Path: utzoo!utgpu!news-server.csri.toronto.edu!clyde.concordia.ca!uunet!zephyr.ens.tek.com!tektronix!sequent!dafuller
From: dafuller@sequent.UUCP (David Fuller)
Newsgroups: comp.databases
Subject: Re: Is RDBMS unproven technology?  (Flames to follow....)
Message-ID: <40132@sequent.UUCP>
Date: 6 Aug 90 21:22:57 GMT
References: <1073@ashton.UUCP> <10371@sybase.sybase.com>
Reply-To: dafuller@sequent.UUCP (David Fuller)
Organization: Sequent Computer Systems, Inc
Lines: 100

In article <10371@sybase.sybase.com> tim@ohday.sybase.com (Tim Wood) writes:
>In article <1073@ashton.UUCP> tomr@ashton.UUCP (Tom Rombouts) writes:
>>Are relational databases an unproven technology regarding
>>performance?  
>>
>>....A key tenet of the report is that RDBMS technology has been
>>available for 20 years but still has not been proved in large,
>>complex applications.  The report notes that users associate
>>these products with poor system performance, even though they may
>>be flexible and easier to implement.  The article then goes on 
>>to cite a firm that is reluctant to replace IMS with DB2, and
>>discusses other sites that use a mixture of relational and
>>possibly non-relational systems.

Some random thoughts from someone who's in the trenches and deals with
less than, uhh, theoretical arguments...

In my experience with Very Large Databases, the DBMS type is less
important than the quality of the individual system's implementation.
The 10% of the time you spend developing is quickly subsumed by the
requirement to plan for and provide a stable applications environment.

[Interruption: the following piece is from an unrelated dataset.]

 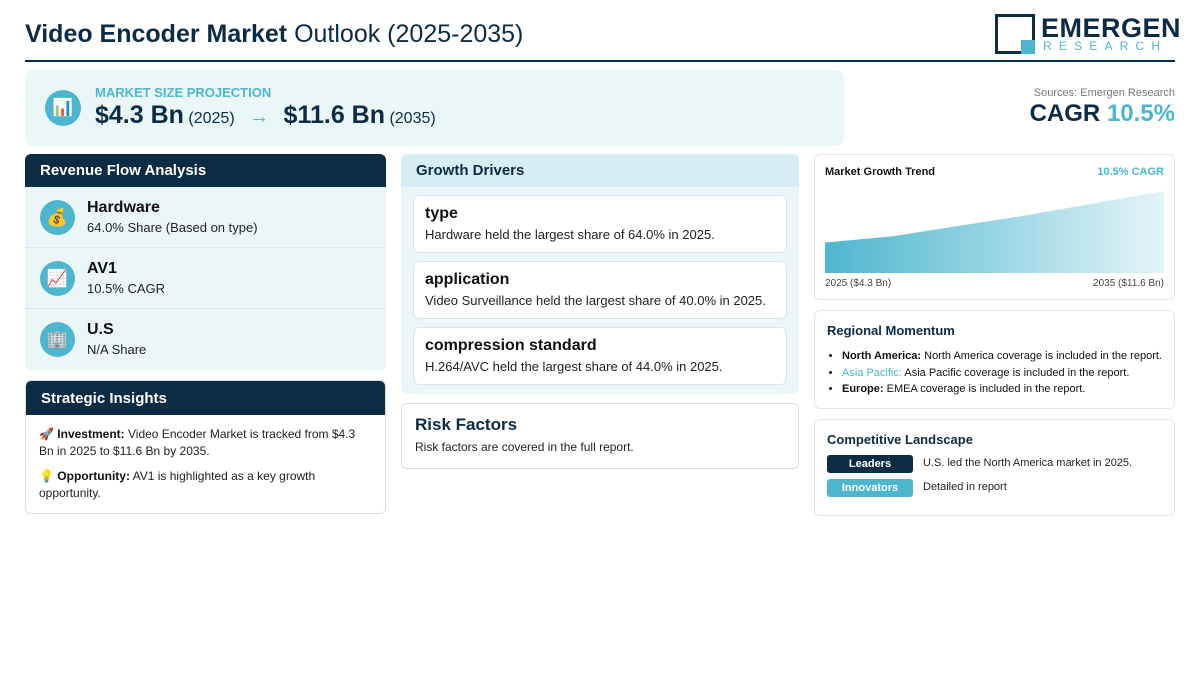 What do you see at coordinates (511, 346) in the screenshot?
I see `driver-title: compression standard` at bounding box center [511, 346].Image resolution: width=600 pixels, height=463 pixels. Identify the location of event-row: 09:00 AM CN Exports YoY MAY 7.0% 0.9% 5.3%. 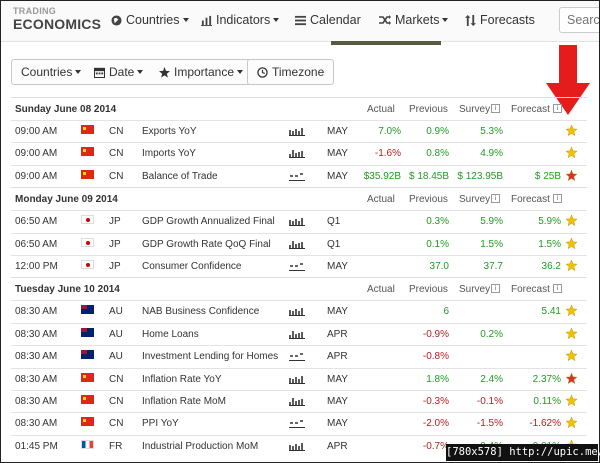
(299, 131).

To wit: The typical SQL-based RDBMS is abstract enough from what's
going on down deep to permit gross errors in implementation.  I've 
looked at systems which fetched 100,000 records and threw away every
one except the single tuple of interest.  The fact that it was an RDBMS
was irrelevant.  You coulda been doing IMS or FOCUS and made that
mistake.

Axiom 1: There is no substitute for planning.

>
>Relational systems have so far been deployed in smaller-scale
>applications than have hierarchical and network systems.  This is due
>to several factors: relational is "newer" (that is, the technology
>existed long before successful commercial products) and the older
>database architectures were deployed in the days when nearly all
>commercial computing resources were centralized and operating in a
>batch-processing environment.  In that environment, updates and access
>to the database are relatively rigidly controlled.

Sure, relational is "new", but the basic access methods have not 
considerably improved; we still use B-trees and relative files and 
maybe hashed files.  The "relational" aspect is a layer above this.
I can write slow code in any environment; and there is nothing inherent
to the relational model which makes it slower than any other model.

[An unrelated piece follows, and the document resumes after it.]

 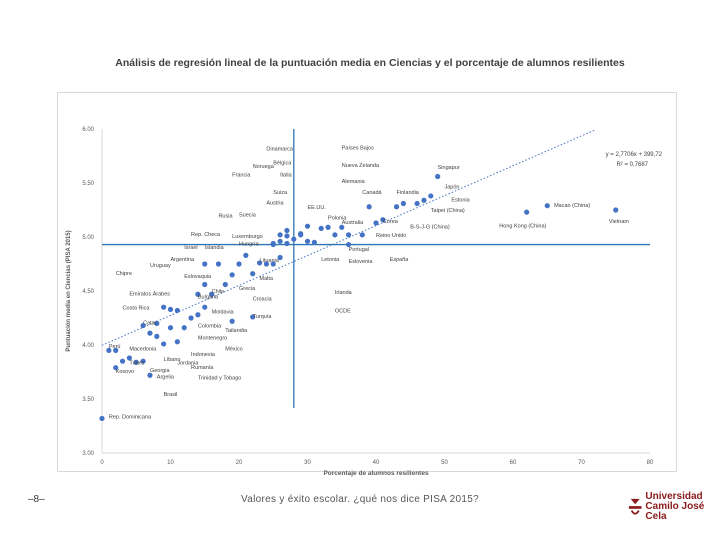 I want to click on country-label: México, so click(x=234, y=349).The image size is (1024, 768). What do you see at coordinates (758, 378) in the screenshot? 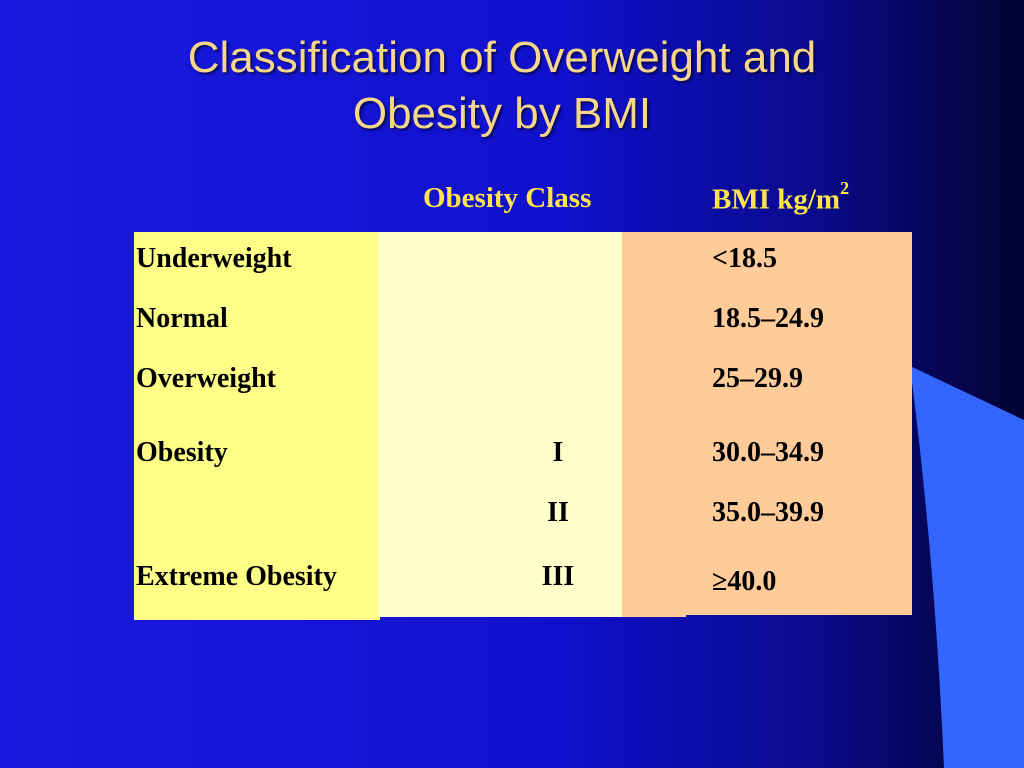
I see `bmi-cell: 25–29.9` at bounding box center [758, 378].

The fact is that noble 3NF implementations almost always get mutated
by harsh reality: that you end up generating "extract" tables and other
de-facto optimizations once you do a simple calculation of how many I/Os
it's gonna take to support your subsecond, online application.

That's reality; you can either spend money for hardware or take a hardnosed
approach to implementation.

Second, the biggest horror to big DBMS DBAs is the unknown called
"ad-hoc queries".  It is easy to hurt a production system on many platforms by 
issuing queries from hell that can't ever complete but require massive
sequential scans.  Big DBMS engines usually have strict controls on
adhocery and either prioritize them low or require they complete in batch.

In fact, lots of big systems do overnite extracts and provide an online
system to promote decision support.  Rarely do these systems permit 
queries to "live" data simply because supporting the surge load caused by
adhoc in current implementations costs too much money.

Axiom #2: Ad-hoc means unpredictable, which represents a basic incongruety
against the goal of production.  No current DBMS or implementation knows
how to balance the two in a truly large implementation automatically.

(I have not seen the DBMS yet that sends me mail and counsels "Dave, I've
been reviewing access patterns and I really think you should consider a
clustered index...")

...

In conclusion:

1) There's no free lunch.  Until we find a more expressive mechanism
   for revealing the intent of the user to the DBMS then we're going to
   live with controls over what a particular user can do.  We need to
   be able to control plowing of new furrows thru a DBMS carefully
   versus handling heads-down data entry with predictable speed.

2) Experience at Tandem shows that a true SQL RDBMS doesn't have to be
   slower, in fact the State of California has committed to NonStop SQL
   for their entire vehicle database based on some strenuous benchmarks.

3) We are a long ways away from creating DBMS systems into which data
   can be poured and the relied on to balance access and update needs.
   No matter what your implementation, it will take intelligence and
   forethought to create a successful implementation.

Speaking for myself, as always...

-- 
Dave Fuller				   
Sequent Computer Systems		  Think of this as the hyper-signature.
(312) 318-0050 (humans)			  It means all things to all people.
{uunet,sun,...}!sequent!dafuller